(Target position records)
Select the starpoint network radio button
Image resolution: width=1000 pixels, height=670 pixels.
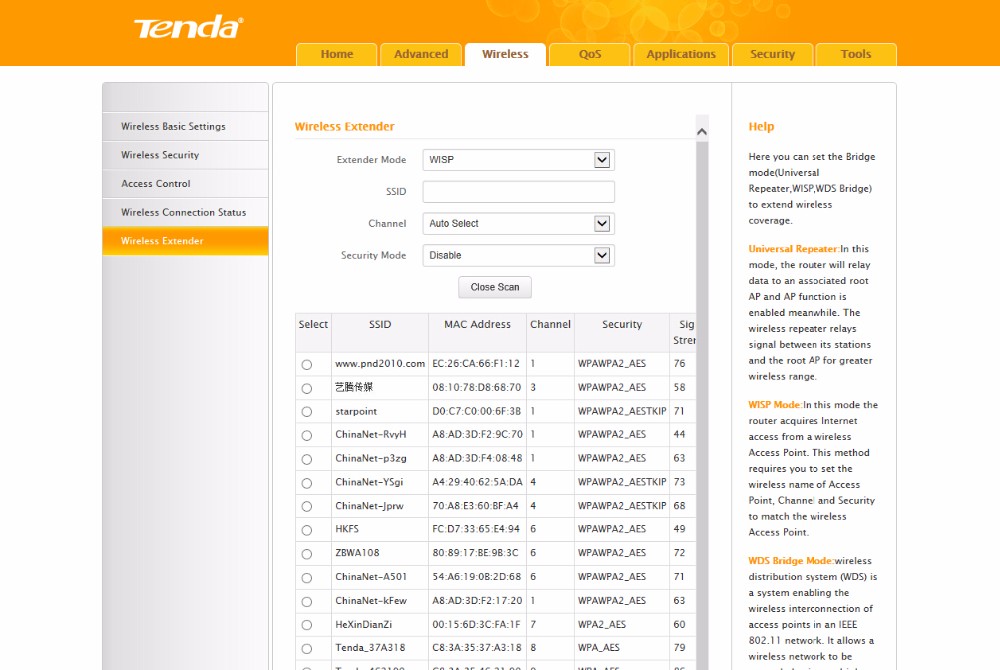point(306,411)
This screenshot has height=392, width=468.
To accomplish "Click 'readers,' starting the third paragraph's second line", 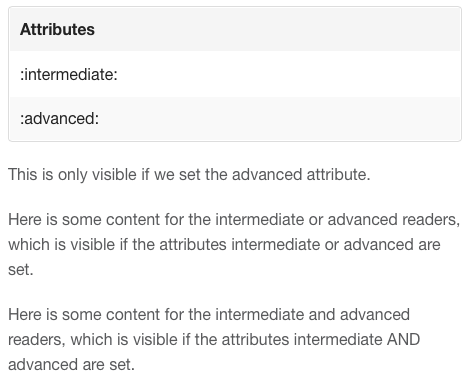I will 37,340.
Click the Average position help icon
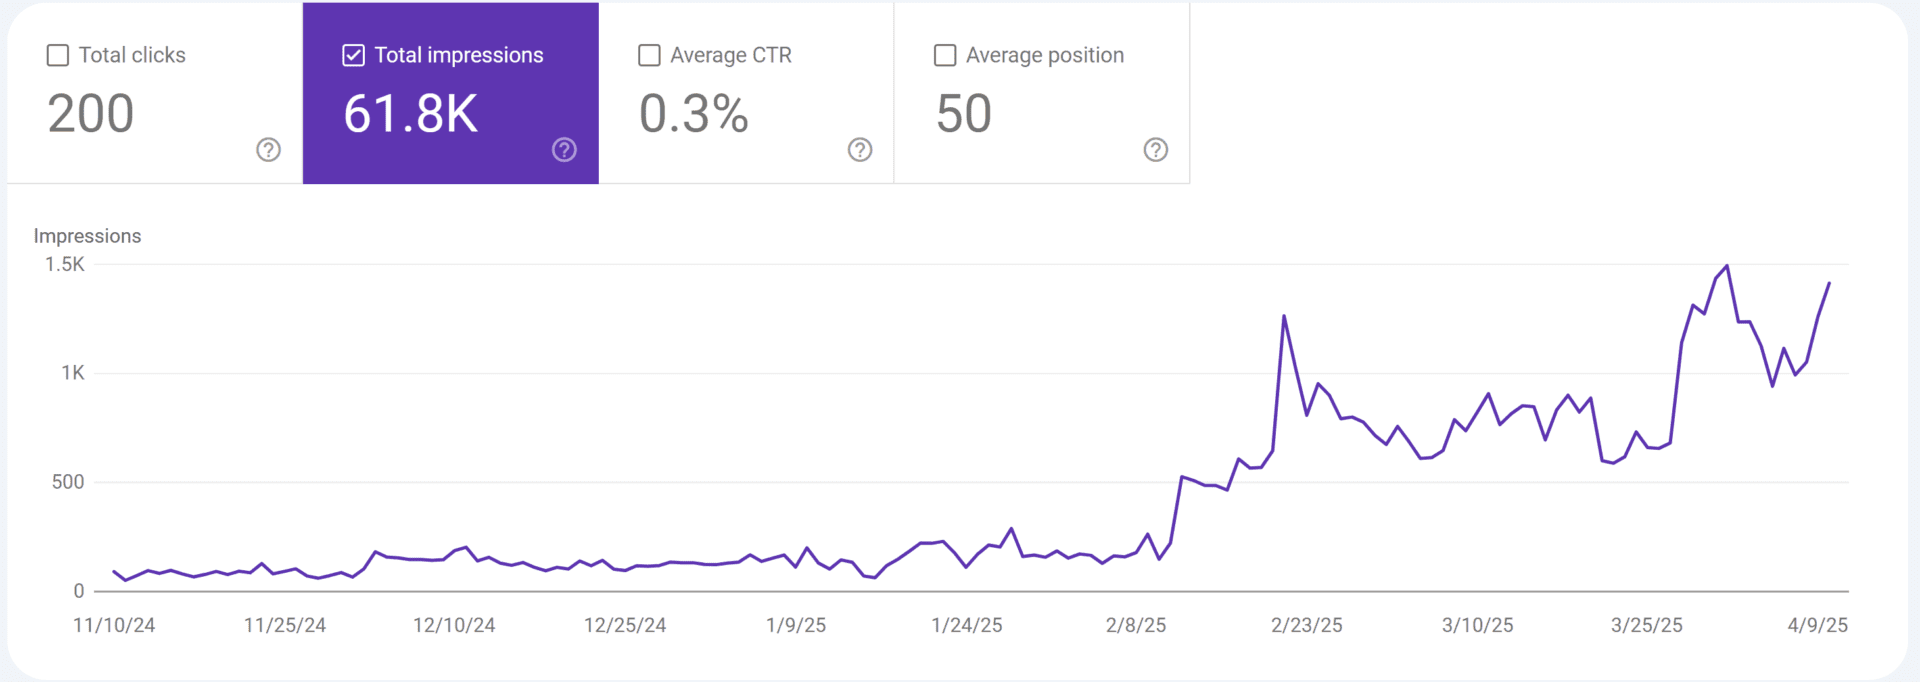1920x682 pixels. [x=1155, y=150]
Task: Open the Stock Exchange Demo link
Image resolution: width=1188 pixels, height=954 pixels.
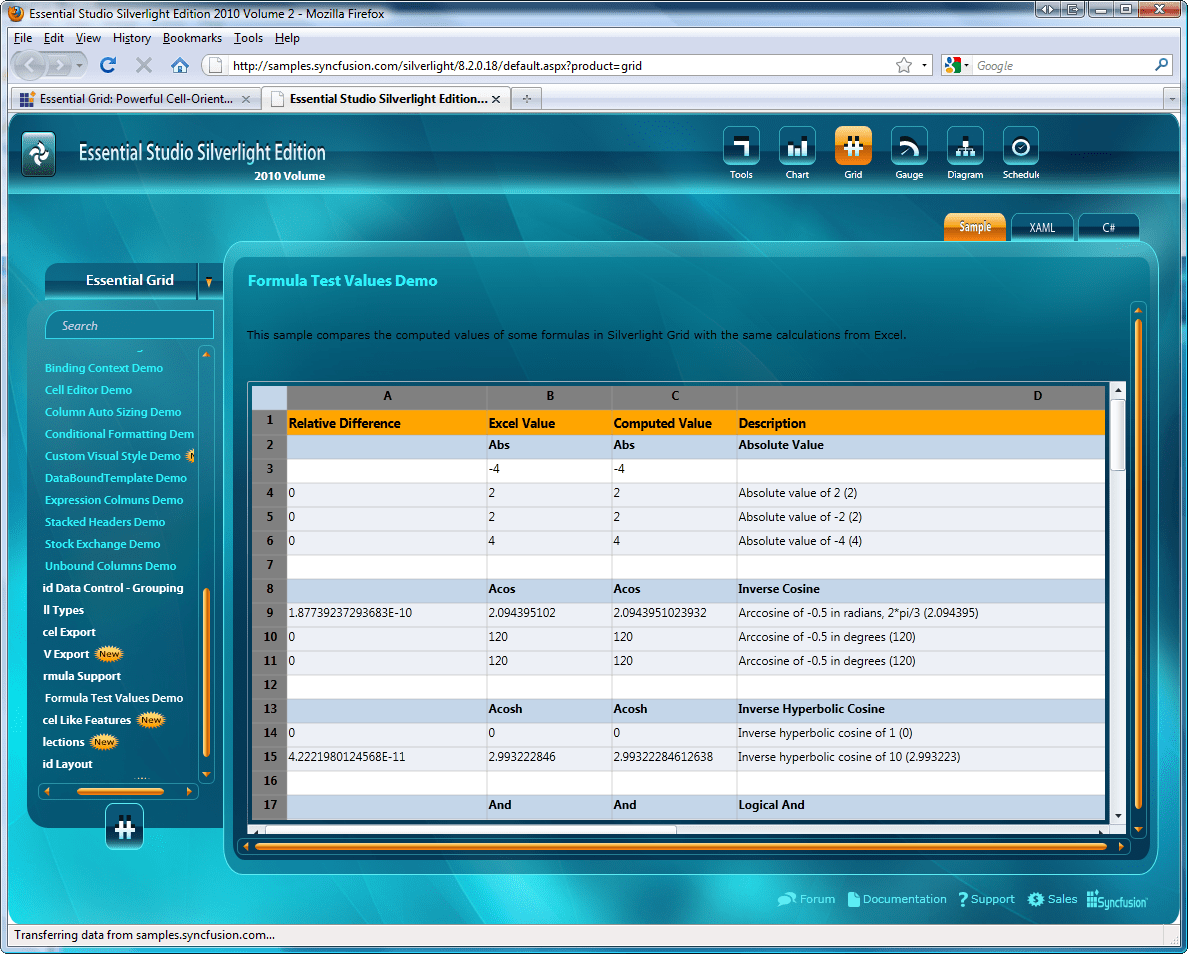Action: [x=102, y=544]
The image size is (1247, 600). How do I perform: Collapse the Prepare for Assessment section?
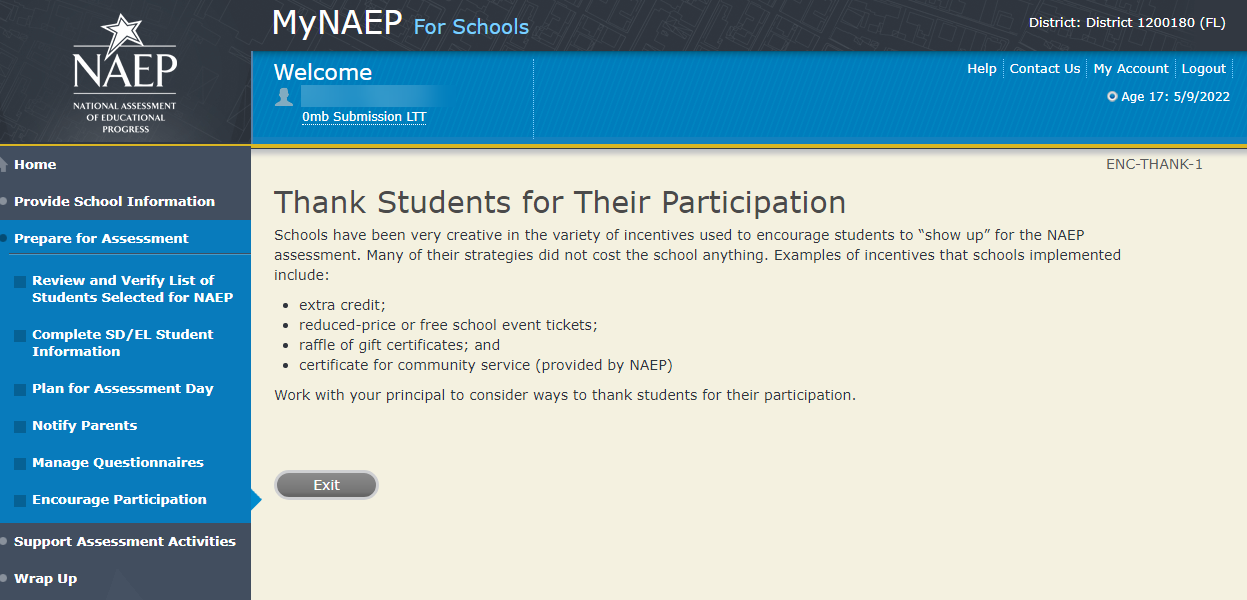tap(101, 238)
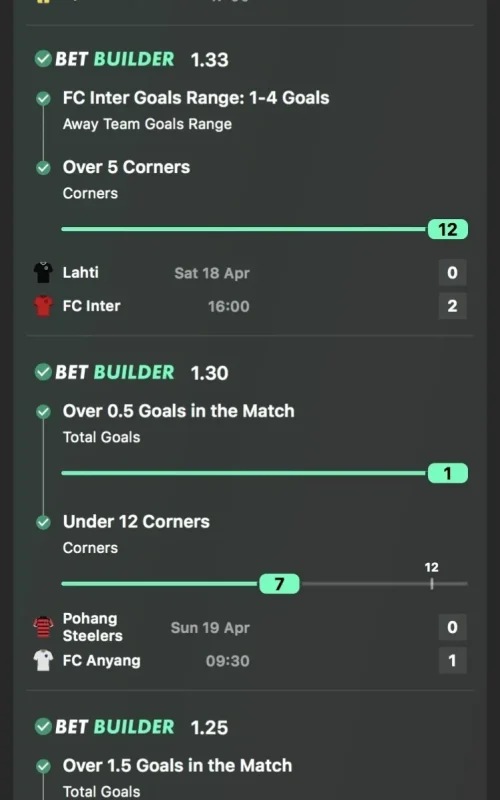Click FC Inter score box showing 2
500x800 pixels.
coord(453,306)
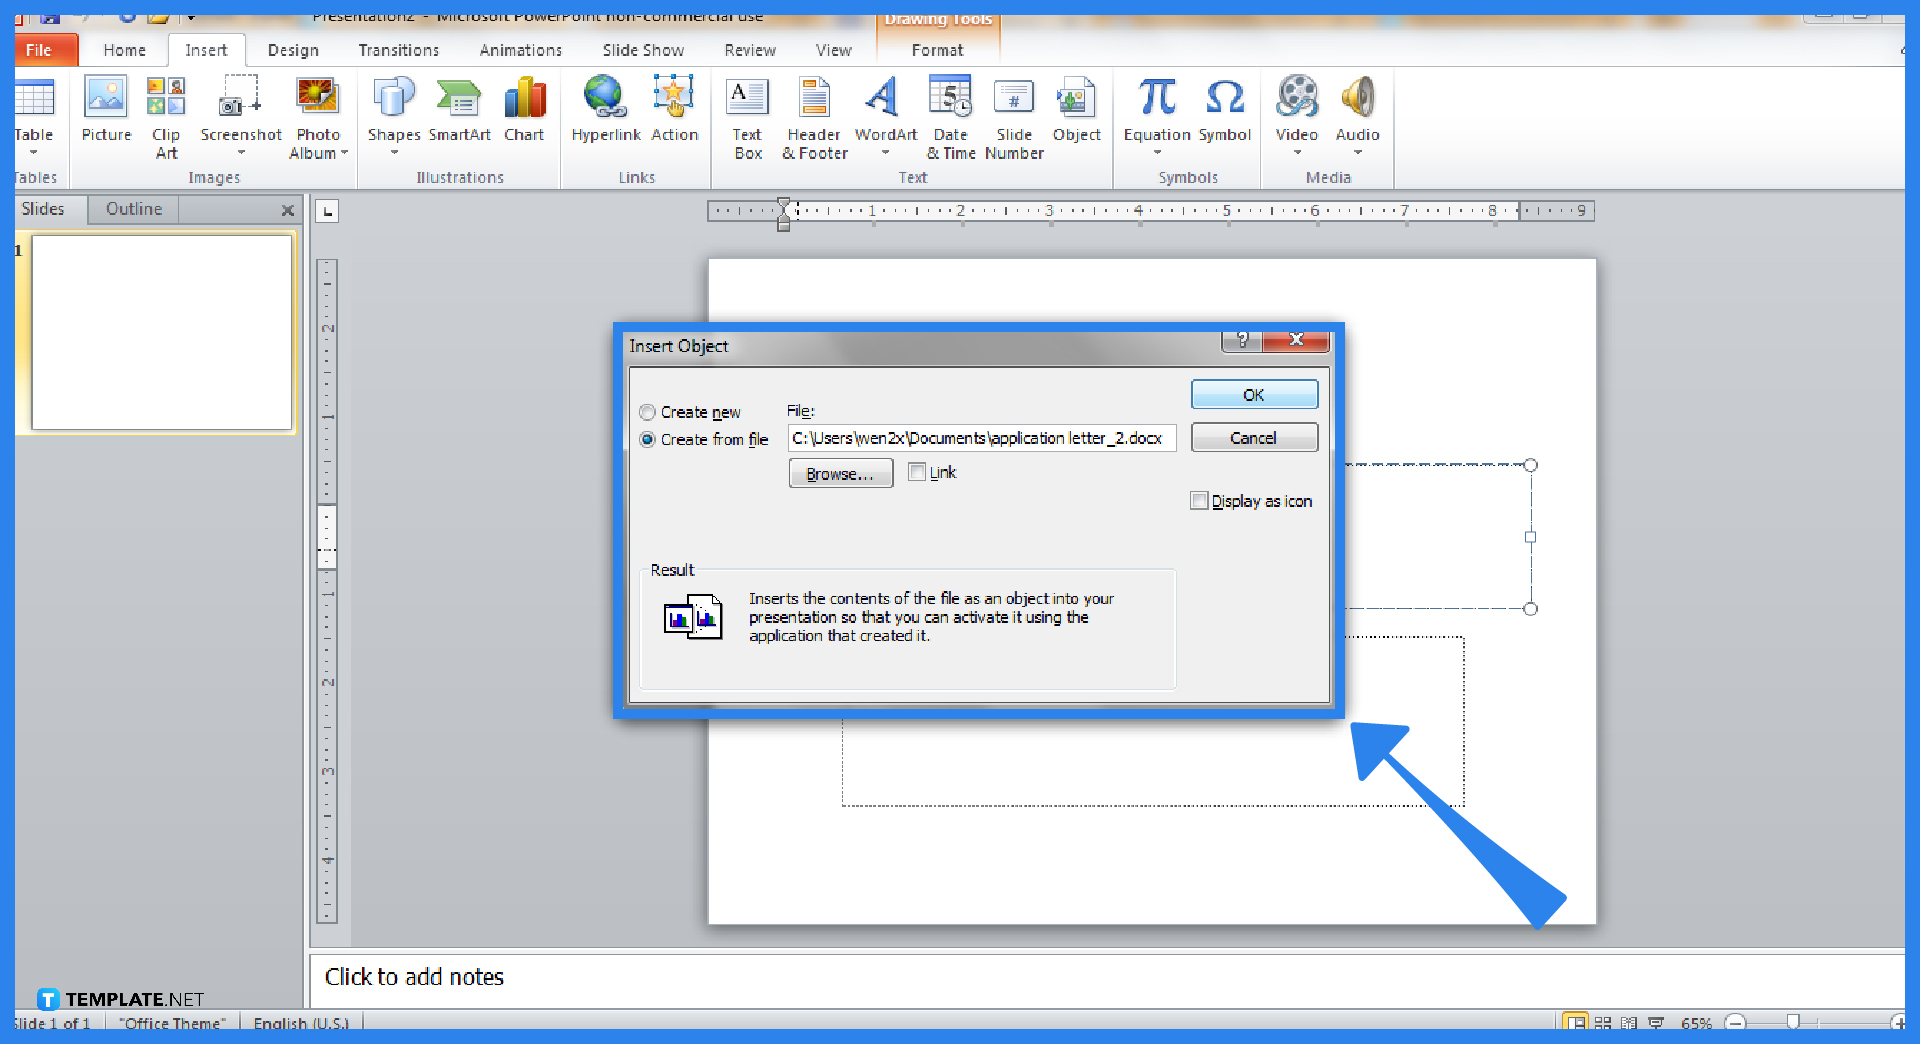
Task: Expand the Screenshot options
Action: pos(240,153)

(What to work on)
Write out the records word for word, beginning with the line that contains "The image size" and continuing through the end of the records. Leave the pictures out.

(Exercise answer)
The image size is (1247, 600). How do I perform: Collapse the Prepare for Assessment section?
tap(101, 238)
Click FC Inter score box showing 2
500x800 pixels.
coord(453,306)
Task: Expand the Screenshot options
Action: pos(240,153)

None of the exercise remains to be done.